Cybercriminals perform man-in-the-middle attacks using special hardware or software that puts them in between you and the website you are visiting. That is why it is called a man-in-the-middle attack. By intercepting all your activity, they can strip out pieces of personal, sensitive, but valuable information and use it for identity theft or fraud.
Man-in-the-Browser Attack (MitB)
Another type of malware that bad guys often use is man-in-the-browser attacks. If someone is able to install malware on your computer and then into your internet browser, it can record everything you do while using the browser. Sometimes these issues occur when you use an infected browser add-on.
Recently there were reports of a very popular add-on for Google Chrome called the "Great Suspender," which was riddled with malware attacks and had infected thousands of users' machines. Google removed it and wrote code to update and deactivate it from everyone's browser. Thus, if you do use Google add-ons, be aware of man-in-the-browser attacks
Drive By Downloads
Malicious websites or even legitimate websites infected with malware may also infect your device if you land on the URL either through a phishing email or other social engineering tactic.
The scary part about drive-by-downloads is that the user doesn't need to do anything; just visit an infected website.
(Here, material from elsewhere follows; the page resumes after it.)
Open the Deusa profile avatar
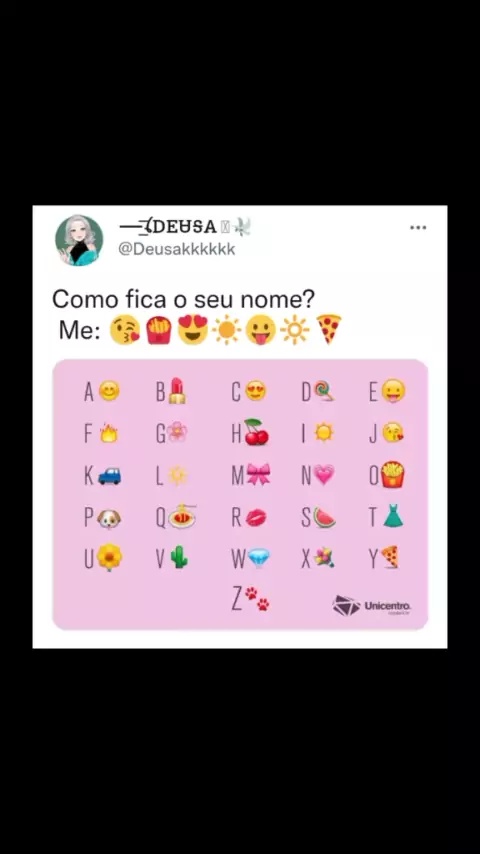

Some very reputable websites have been compromised by this type of infection, thereby spreading it to everyone who visits.
Social Engineering Attacks
Social engineering is becoming a very popular method of delivering malware attacks to unsuspecting victims. Social engineering attacks use emotion to get you to trust someone into giving them information or clicking a link. Sometimes these messages come through in email or text, and the perpetrator pretends to be your bank, your boss, or someone of authority who you might trust to get you to click. Once you do, your device is infected, and then the criminal can take over.
Sometimes social engineering attacks are ongoing and take a while as they earn your trust before asking for the big score, which is usually personal information or your login credentials. Most of the data breaches during 2020 worked due to social engineering attacks and an employee clicking a malicious link in an email.
Often these threat actors use scare tactics, so you will panic and do something without thinking. For example, they may send you a convincing-looking email alerting you that your bank account has been hacked. The email will contain a link with the word "fix now," and without thinking, you click it. You may be taken to a website that "looks" like your bank, but it is fake. If you enter your login, the crooks now have access to your bank account and can drain your funds before you know what has happened.
Sometimes, to make the ruse complete, they redirect you to the legitimate website, so you won't suspect a thing, and they get what they want. Hence, you should always be wary of social engineering attacks; you do not know when or how they could happen.
These days, it is super important to be aware of all these types of malware and to learn ways to protect yourself.